Второй подход к определению авторства текста можно условно назвать формальным. Он акцентирует внимание на синтаксической составляющей текста, и основывается на другой, исторически более поздней трактовке авторства. Согласно этому пониманию, автором данного конкретного произведения является человек, который впервые зафиксировал его в письменной форме, несмотря на то что смысловая составляющая текста может и не содержать в себе абсолютной новизны. Заметим, что с точки зрения данного подхода, автором произведения не может считаться простой его переписчик (скриптор), поскольку такой случай не удовлетворяет критерию первичности написания. То есть этот текст должен быть новым, ранее не существовавшим в культурном пространстве. В противном случае мы имеем дело с плагиатом, — попыткой выдать чужой авторский труд за свой.

В Европе отсчет такой трактовки, по-видимому, следует начинать с «Илиады» и «Одиссеи» Гомера. Однако приписывание авторства текста в те далекие времена в многом основывалось не на эмпирически устанавливаемом факте написания его тем или иным лицом, а на устоявшейся традиции. Особенно характерно это проявлялось при формировании собраний сочинений — так называемых корпусов. Например, в дошедшем до нас корпусе произведений Платона некоторые тексты навряд ли принадлежали этому философу как непосредственному их создателю, но скорее возникли внутри академии благодаря стараниям его учеников. Что касается корпуса Аристотеля, то большинство входящих в него произведений скорее всего представляют собой обработанные учениками записи его устных лекций.

Мы полагаем, что в утверждении понимания автора как человека, собственноручно написавшего новый текст, сыграло немаловажную роль возникновение книгопечатания в Европе, повлекшее за собой смену материального носителя текста с пергамена на бумагу. Все это отодвинуло труд скрипторов, работавших при монастырских библиотеках, на второй план и сделало книги более доступными для людей, предельно сократив временное расстояние между написавшим текст современным автором и его читателем.

Однако подлинный расцвет формального подхода приходится на новейший период истории. Его достоинством является возможность в ряде случаев эмпирическим путем подтвердить или опровергнуть принадлежность текста тому или иному автору. Например, так случилось с авторством романа «Тихий Дон», который практически с момента своего опубликования породил волну сомнений — действительно ли его автором является М. А. Шолохов? Однако в 1999 году в этом споре была поставлена точка, поскольку благодаря усилиям специалистов РАН были обнаружены рукописи первых двух томов этого романа, ранее считавшиеся утерянными. Было эмпирически подтверждено, что автором этих рукописей является именно Шолохов.

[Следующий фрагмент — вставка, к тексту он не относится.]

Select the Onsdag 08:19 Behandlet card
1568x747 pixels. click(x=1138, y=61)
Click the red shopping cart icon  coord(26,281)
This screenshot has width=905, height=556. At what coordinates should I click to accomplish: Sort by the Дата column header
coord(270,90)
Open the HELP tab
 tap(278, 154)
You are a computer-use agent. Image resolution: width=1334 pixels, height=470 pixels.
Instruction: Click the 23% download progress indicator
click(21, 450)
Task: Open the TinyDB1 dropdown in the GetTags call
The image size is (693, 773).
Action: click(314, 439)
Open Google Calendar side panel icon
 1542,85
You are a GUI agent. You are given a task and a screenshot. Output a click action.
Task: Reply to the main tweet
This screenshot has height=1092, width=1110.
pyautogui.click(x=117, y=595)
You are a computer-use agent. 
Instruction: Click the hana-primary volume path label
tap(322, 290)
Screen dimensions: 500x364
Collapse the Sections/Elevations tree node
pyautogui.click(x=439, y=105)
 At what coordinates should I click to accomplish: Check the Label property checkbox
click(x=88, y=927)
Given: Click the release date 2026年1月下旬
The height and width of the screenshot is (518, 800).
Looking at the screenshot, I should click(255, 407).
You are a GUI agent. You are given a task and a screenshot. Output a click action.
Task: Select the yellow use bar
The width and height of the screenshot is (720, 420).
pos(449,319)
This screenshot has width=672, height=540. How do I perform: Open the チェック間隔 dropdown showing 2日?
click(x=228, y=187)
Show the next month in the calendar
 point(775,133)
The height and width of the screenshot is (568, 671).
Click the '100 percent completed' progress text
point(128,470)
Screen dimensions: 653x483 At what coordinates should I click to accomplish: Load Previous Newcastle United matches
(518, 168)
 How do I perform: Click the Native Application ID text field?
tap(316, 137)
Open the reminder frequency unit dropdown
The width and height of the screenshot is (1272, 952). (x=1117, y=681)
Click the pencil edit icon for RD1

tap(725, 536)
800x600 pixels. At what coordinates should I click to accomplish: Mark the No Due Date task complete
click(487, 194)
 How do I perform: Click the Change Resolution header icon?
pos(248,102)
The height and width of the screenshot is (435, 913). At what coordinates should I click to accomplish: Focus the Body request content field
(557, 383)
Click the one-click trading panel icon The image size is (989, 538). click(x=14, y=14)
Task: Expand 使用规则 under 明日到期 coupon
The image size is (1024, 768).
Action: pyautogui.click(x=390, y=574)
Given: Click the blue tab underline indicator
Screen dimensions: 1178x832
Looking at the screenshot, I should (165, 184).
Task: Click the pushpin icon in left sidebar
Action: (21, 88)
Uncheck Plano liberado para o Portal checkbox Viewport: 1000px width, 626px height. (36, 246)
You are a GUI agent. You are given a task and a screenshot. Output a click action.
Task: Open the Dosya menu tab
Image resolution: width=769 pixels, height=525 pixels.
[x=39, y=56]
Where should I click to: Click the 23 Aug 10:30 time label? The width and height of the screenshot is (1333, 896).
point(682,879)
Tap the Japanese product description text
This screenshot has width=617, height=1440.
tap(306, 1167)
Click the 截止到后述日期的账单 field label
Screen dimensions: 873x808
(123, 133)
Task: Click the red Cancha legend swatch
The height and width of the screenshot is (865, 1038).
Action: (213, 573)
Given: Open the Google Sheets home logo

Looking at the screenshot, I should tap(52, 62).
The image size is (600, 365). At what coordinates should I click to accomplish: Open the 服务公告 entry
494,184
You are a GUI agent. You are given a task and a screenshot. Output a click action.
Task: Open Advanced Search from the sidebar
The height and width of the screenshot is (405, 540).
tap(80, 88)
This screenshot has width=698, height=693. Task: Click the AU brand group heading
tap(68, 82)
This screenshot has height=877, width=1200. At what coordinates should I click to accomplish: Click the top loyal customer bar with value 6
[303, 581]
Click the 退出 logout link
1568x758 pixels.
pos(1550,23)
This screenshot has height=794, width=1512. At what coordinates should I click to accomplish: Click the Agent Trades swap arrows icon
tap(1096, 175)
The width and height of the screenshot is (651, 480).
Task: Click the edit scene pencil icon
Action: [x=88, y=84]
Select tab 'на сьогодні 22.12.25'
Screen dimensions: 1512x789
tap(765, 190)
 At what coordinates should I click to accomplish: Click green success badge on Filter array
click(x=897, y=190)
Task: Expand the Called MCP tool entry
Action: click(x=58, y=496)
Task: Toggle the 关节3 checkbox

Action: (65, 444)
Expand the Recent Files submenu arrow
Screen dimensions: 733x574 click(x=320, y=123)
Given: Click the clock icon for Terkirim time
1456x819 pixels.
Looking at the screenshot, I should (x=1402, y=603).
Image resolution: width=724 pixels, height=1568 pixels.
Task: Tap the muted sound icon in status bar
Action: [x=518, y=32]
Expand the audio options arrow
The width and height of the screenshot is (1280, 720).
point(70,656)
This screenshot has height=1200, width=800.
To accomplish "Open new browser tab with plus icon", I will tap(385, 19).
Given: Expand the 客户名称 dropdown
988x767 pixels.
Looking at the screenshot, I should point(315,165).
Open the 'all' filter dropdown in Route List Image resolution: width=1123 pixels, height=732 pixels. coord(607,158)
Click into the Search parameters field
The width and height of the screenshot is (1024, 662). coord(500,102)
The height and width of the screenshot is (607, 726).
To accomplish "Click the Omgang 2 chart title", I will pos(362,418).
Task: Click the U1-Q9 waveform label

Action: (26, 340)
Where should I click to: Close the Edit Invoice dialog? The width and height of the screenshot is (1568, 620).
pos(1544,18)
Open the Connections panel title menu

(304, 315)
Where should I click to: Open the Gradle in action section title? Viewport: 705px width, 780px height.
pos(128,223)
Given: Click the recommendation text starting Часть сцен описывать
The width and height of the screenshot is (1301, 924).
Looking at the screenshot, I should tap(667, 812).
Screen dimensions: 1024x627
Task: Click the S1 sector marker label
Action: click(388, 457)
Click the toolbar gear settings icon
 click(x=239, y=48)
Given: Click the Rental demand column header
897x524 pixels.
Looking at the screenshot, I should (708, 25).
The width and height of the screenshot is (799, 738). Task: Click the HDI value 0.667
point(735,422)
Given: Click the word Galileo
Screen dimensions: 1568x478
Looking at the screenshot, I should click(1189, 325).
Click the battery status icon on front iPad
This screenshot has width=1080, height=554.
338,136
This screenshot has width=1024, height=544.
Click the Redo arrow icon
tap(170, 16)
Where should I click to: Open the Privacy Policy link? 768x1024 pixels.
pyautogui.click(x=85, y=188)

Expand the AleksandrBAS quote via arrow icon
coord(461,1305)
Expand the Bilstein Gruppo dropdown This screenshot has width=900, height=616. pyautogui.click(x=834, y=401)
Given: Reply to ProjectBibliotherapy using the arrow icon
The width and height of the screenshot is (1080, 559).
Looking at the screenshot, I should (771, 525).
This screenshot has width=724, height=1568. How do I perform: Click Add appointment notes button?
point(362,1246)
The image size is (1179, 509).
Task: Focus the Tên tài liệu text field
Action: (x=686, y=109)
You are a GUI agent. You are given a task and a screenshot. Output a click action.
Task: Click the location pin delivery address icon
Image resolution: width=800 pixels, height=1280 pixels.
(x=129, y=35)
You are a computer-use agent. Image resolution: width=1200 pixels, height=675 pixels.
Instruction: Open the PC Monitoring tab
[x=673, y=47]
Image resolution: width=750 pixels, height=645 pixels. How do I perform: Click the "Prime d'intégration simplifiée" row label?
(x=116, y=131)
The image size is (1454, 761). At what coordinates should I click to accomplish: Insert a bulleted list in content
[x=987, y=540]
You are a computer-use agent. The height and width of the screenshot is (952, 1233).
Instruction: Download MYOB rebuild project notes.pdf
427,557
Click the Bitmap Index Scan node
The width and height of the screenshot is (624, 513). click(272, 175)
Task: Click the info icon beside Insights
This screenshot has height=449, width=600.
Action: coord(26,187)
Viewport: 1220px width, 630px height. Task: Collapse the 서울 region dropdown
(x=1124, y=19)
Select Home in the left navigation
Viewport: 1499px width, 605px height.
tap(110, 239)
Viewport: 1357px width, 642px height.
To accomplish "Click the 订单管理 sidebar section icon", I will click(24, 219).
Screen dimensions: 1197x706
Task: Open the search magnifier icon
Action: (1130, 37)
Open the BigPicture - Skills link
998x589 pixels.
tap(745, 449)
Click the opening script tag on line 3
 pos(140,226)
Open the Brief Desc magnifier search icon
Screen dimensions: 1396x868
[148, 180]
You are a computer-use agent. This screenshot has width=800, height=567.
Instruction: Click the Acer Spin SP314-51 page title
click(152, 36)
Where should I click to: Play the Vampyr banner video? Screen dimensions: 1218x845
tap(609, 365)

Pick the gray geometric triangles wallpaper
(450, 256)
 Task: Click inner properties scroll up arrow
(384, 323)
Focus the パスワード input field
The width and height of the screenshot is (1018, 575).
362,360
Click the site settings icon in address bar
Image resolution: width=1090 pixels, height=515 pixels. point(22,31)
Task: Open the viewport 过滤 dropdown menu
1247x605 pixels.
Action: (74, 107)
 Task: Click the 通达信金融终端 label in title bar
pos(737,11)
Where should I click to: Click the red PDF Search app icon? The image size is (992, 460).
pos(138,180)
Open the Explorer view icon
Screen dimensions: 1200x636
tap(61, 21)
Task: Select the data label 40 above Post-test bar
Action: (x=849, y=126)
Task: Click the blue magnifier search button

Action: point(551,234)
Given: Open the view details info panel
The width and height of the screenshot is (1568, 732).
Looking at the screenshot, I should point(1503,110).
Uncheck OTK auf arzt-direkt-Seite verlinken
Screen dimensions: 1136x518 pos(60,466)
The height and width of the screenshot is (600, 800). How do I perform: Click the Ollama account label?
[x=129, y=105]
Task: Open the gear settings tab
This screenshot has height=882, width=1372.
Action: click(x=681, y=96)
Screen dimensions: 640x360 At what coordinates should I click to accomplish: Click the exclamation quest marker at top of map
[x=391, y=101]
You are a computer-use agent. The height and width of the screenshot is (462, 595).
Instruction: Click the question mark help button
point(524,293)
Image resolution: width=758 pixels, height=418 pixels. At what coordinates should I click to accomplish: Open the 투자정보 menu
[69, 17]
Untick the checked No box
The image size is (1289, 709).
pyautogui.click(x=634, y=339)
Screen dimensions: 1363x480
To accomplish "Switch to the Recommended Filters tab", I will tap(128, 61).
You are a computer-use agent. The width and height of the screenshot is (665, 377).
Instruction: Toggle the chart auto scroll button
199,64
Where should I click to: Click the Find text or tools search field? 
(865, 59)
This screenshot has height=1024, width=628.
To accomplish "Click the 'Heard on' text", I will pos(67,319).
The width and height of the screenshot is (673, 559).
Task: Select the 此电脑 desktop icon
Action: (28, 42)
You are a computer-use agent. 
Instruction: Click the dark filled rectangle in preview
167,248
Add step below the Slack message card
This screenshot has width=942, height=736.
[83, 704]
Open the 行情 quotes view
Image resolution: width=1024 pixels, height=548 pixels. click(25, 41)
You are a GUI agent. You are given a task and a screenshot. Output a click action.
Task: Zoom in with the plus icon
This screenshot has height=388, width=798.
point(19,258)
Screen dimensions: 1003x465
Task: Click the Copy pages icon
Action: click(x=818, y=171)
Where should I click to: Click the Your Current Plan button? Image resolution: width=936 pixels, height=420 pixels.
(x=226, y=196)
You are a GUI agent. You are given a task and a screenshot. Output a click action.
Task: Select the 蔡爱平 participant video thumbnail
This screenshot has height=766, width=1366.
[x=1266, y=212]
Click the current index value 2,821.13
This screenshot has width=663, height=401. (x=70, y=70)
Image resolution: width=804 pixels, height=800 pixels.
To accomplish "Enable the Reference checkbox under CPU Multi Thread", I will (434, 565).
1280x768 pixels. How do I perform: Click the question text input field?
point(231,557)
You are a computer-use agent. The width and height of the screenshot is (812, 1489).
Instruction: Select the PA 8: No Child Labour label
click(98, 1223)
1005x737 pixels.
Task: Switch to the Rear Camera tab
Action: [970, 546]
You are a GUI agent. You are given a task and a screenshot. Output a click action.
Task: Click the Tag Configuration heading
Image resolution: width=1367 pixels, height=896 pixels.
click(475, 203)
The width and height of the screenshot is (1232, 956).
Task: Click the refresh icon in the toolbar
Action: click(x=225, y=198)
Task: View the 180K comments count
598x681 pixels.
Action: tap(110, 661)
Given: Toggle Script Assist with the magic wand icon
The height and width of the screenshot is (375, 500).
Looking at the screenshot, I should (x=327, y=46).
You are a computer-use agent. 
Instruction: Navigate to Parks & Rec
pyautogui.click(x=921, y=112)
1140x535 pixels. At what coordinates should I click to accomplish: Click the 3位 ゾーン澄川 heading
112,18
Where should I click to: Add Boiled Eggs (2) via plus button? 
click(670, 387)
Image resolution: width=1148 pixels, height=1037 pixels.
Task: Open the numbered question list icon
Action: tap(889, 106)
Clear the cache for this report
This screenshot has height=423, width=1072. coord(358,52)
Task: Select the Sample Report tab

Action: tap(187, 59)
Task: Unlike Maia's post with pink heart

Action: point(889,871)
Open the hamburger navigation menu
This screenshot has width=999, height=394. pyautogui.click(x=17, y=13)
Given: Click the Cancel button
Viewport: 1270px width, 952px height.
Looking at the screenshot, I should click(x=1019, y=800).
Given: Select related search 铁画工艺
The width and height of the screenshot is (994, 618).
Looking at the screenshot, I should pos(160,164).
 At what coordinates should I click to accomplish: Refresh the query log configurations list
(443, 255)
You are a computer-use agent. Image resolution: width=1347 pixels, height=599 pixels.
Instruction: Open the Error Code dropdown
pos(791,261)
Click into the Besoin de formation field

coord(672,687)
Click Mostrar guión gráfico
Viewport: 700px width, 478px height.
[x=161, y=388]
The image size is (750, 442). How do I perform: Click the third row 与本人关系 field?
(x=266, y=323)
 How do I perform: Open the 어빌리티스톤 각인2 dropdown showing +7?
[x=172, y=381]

Данный подход используется и сегодня, в частности при проверке поступающих в редакции текстов на плагиат. Мы имеем в виду известный многим нынешним издателям книг и журналов комплекс программ «Антиплагиат», который в процессе работы проверяет текст на синтаксический дубляж, учитывая при этом возможные вариации слов и фраз внутри предложений. И если плагиат не выявлен, то автором текста признается тот, кто его набил на своем компьютере и прислал в редакцию. Что же касается смысловой составляющей произведения, то подтвердить новизну его содержания — а следовательно и авторство — без обращения к анализу синтаксиса представляется делом малоперспективным.

Если вернуться к рассмотрению проблемы перевода, то автором переведенного текста, согласно данному подходу, следует считать именно переводчика. И если проверить такой текст с помощью системы «Антиплагиат», то результат покажет его новизну, то есть не обнаружит заимствований с иноязычным оригиналом. Не исключено, что к указанной трактовке авторства в определенной степени склонялся и Ученый совет ИФ РАН, объявив, как мы писали выше, переводной текст авторским «в самом прямом и точном смысле этого понятия».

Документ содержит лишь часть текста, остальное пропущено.